The bill (SB 217 and its companion HB 307) would create a Regional Transmission Organization (RTO) as part of the Alaska Energy Authority. The powers of the proposed RTO have changed several times as the bill has made its way through the Legislature. The more slimmed down versions limit the RTO’s powers to developing and administering a new uniform method for paying for power transmission. This would eliminate “wheeling rates”--the fees that utilities currently charge one another to move power through the parts of the transmission system they own. More expansive versions of the bill also have the RTO managing and operating the Railbelt transmission system, overseeing the construction of new transmission assets, and engaging in long-term planning. As this article is published, it is unclear which version, if any, might make it to the Governor’s desk. (AETP will publish an in-depth examination of this legislation if it passes).

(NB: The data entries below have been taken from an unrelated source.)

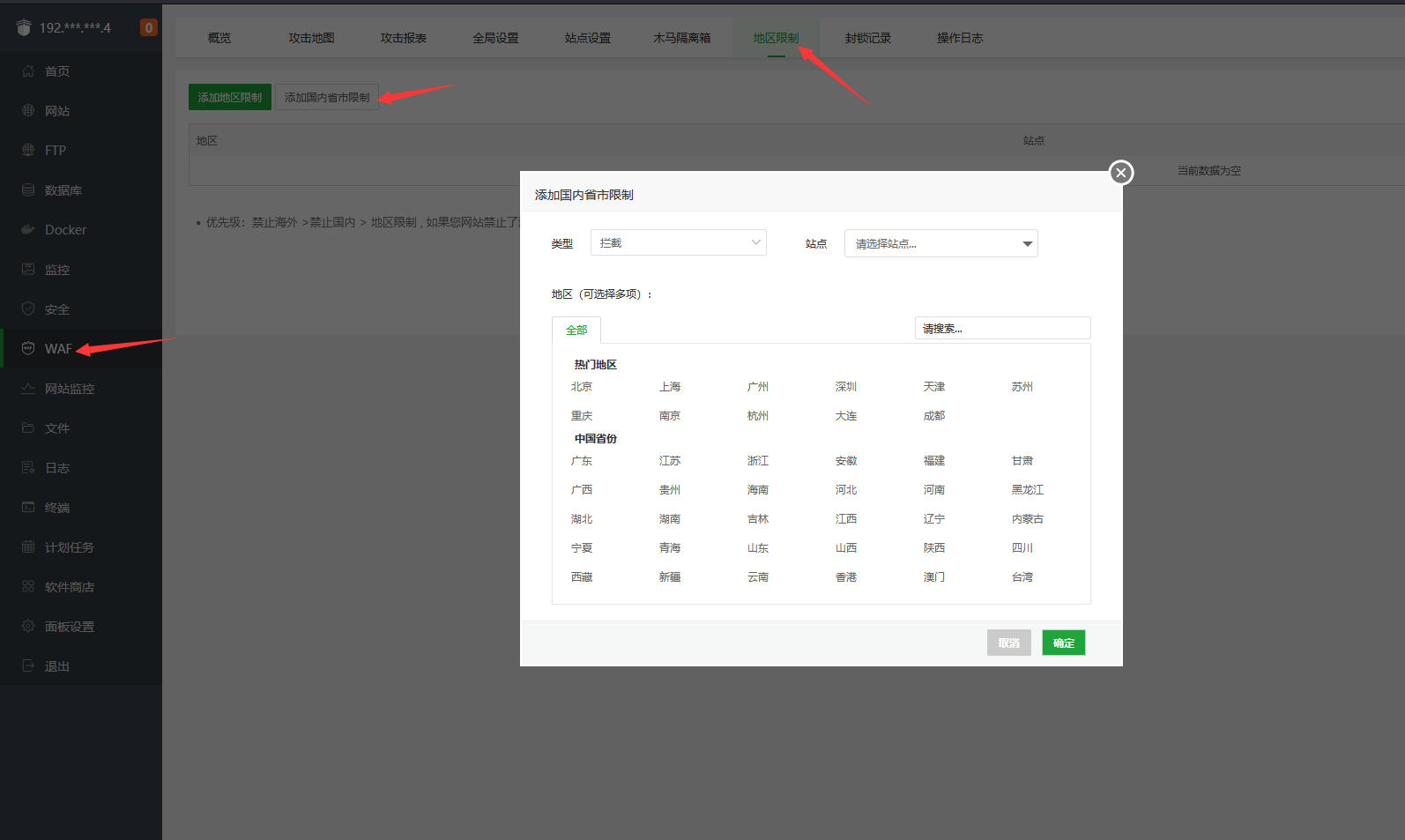This screenshot has width=1405, height=840.
Task: Click the terminal icon in sidebar
Action: [x=28, y=507]
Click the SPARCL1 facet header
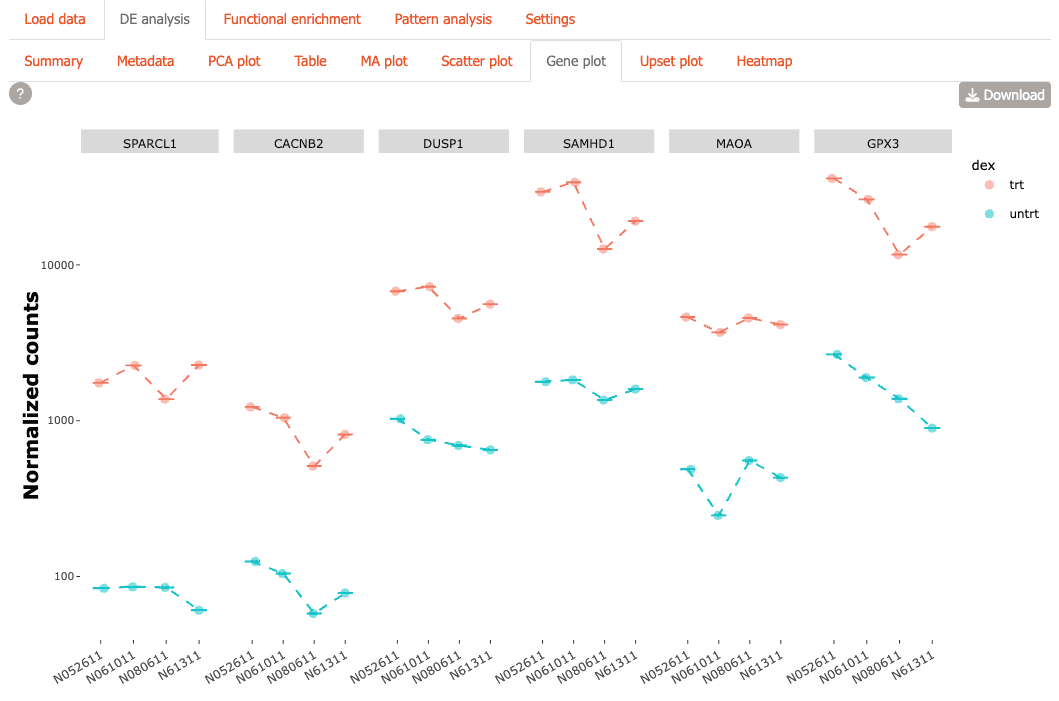The height and width of the screenshot is (701, 1059). (150, 142)
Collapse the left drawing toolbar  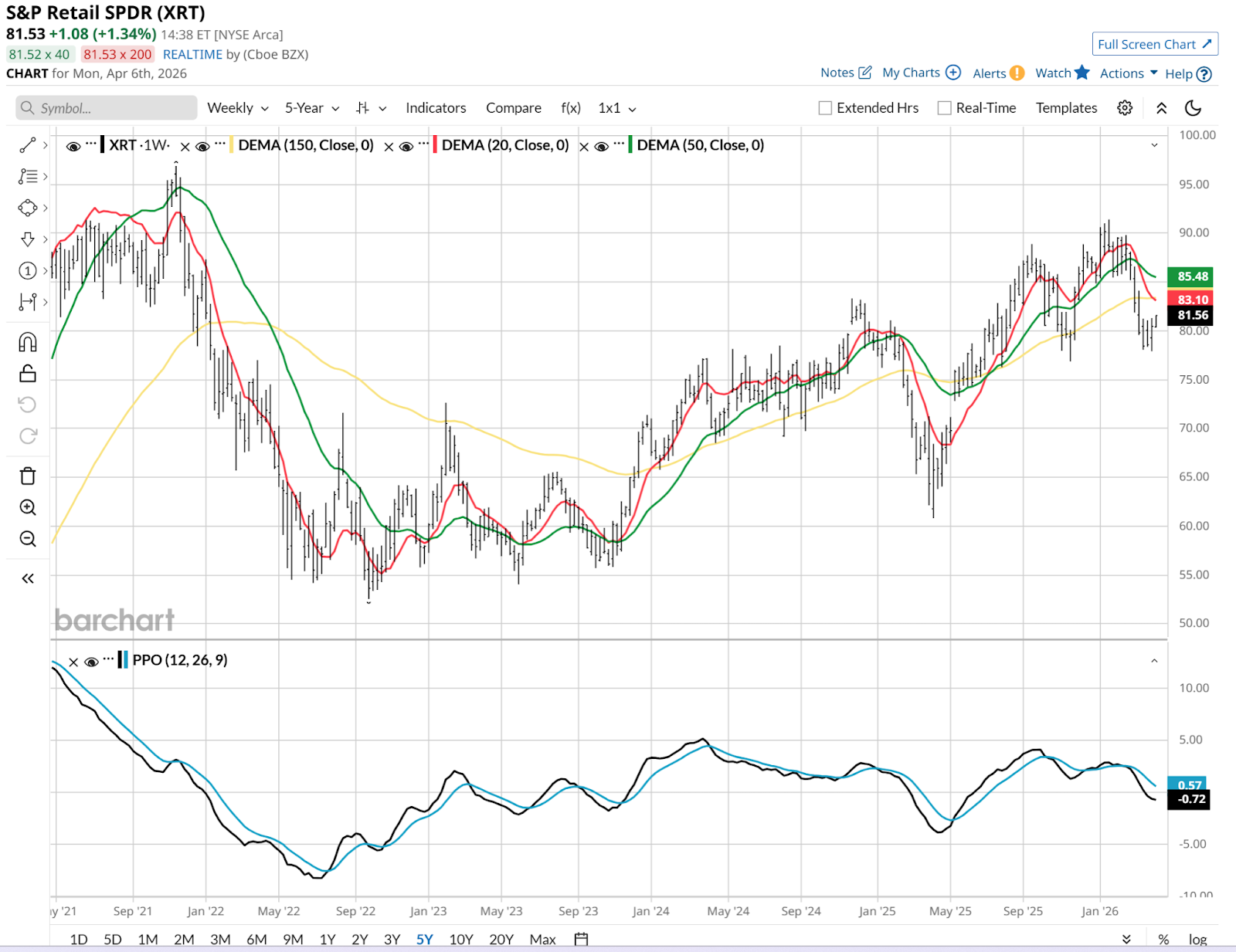(28, 578)
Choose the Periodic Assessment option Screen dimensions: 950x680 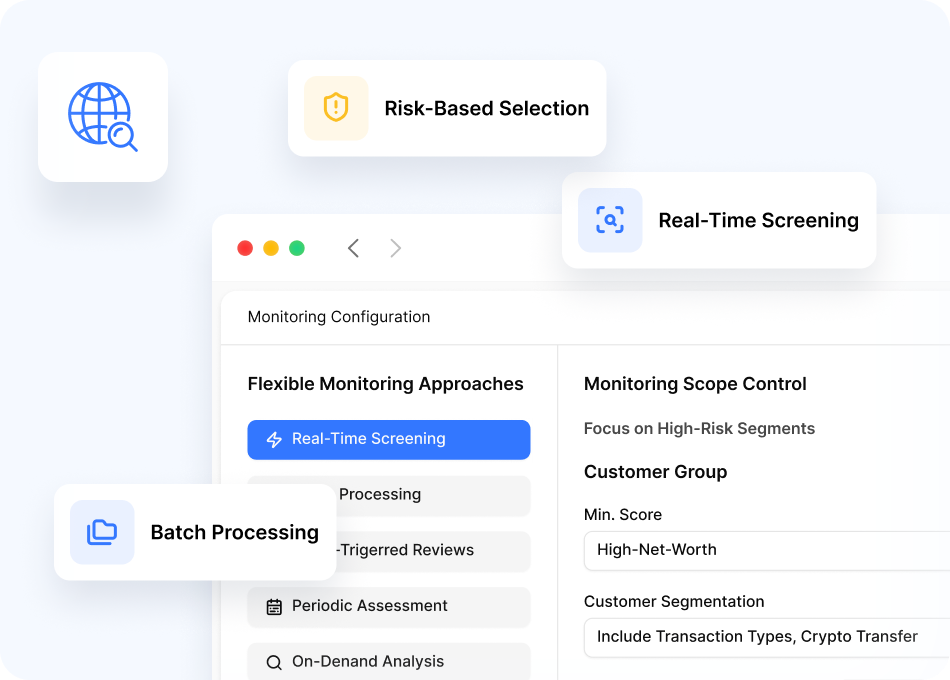coord(388,606)
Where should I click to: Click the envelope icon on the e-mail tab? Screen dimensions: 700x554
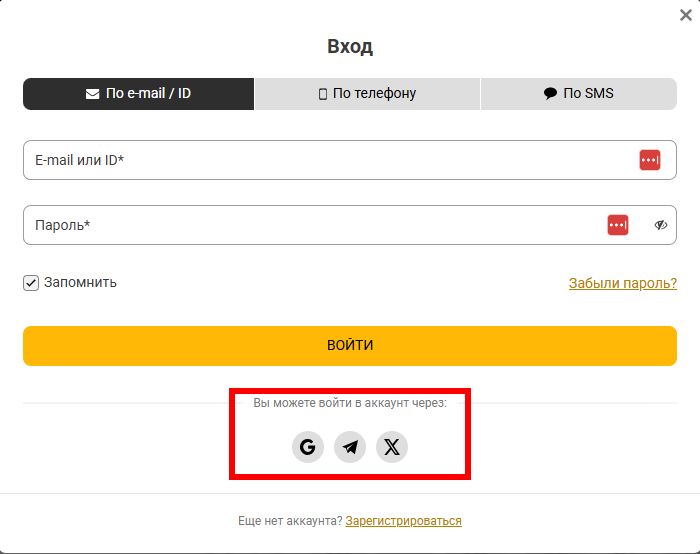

A key part of discussions about the RTO is how it should be organized and managed. While a few different governance models have been discussed, legislators, utility officials, and energy specialists have repeatedly pointed to the management committee that oversees the Bradley Lake hydroelectric project (the Bradley Project Management Committee or BPMC) as an excellent model for the proposed RTO. Language specifying the use of the BPMC template for the RTO has even been included in multiple versions of SB 217. As the Legislature moves swiftly to the end of its session, it is useful to look at the BPMC and consider the strengths and weaknesses of this governance model, as well as some concerning issues about accessibility and accountability in some aspects of the BPMC’s recent activities.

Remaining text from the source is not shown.